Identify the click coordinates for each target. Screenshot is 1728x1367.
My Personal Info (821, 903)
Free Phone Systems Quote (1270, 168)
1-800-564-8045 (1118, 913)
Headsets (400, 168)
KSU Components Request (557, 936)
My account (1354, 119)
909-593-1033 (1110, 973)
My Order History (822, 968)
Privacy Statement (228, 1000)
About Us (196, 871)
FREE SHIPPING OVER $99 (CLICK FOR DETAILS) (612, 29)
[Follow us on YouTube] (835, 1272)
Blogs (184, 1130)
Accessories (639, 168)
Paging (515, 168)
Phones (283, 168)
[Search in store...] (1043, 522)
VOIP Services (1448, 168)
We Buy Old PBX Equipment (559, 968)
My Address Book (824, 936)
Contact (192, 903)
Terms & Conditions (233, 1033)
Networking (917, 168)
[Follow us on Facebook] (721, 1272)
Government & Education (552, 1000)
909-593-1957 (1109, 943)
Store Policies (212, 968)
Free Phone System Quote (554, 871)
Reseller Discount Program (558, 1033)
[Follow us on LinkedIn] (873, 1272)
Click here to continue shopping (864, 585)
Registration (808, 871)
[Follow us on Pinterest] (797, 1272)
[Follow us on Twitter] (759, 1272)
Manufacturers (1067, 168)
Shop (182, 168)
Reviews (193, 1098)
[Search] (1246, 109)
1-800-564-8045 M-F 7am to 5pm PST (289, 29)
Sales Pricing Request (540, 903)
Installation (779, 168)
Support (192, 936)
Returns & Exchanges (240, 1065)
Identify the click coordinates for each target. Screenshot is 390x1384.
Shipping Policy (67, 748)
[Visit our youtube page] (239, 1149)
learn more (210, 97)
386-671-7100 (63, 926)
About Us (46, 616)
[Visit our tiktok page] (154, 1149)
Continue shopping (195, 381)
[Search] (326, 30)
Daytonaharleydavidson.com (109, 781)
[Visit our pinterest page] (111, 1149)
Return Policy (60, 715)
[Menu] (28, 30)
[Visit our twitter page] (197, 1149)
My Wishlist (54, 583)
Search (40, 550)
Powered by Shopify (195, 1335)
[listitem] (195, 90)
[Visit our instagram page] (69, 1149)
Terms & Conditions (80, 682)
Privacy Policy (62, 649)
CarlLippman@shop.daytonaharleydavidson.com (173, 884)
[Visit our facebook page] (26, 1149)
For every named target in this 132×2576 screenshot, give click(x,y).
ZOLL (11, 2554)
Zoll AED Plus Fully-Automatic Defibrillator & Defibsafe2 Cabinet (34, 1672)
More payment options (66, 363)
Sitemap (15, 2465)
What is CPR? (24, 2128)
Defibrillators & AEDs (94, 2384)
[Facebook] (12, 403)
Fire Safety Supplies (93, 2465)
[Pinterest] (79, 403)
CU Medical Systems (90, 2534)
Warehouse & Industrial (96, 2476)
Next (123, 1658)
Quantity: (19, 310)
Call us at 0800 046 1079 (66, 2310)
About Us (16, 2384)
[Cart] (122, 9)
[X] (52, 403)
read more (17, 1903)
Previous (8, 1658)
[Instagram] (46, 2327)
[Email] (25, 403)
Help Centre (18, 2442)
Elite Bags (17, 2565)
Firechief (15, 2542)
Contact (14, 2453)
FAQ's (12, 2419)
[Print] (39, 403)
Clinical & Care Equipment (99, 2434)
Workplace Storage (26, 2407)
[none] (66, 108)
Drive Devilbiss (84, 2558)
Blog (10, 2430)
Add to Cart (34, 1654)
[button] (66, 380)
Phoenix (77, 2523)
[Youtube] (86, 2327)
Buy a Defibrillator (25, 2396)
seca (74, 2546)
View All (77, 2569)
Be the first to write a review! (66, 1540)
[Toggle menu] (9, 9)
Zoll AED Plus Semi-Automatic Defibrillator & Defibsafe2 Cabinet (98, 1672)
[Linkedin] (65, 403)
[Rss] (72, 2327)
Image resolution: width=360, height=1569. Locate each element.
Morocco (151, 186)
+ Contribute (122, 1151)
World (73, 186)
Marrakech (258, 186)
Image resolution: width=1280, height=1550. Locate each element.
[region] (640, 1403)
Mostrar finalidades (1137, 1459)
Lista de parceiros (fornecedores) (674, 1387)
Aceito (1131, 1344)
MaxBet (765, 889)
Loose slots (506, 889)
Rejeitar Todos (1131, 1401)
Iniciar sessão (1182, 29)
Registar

◆ ◆ ◆ ◆ ◆

[WHAT YOU NEED TO DO] Scan the material and collect every line that contains "Request".

[TASK RESPONSE]
KSU Components Request (557, 936)
Sales Pricing Request (540, 903)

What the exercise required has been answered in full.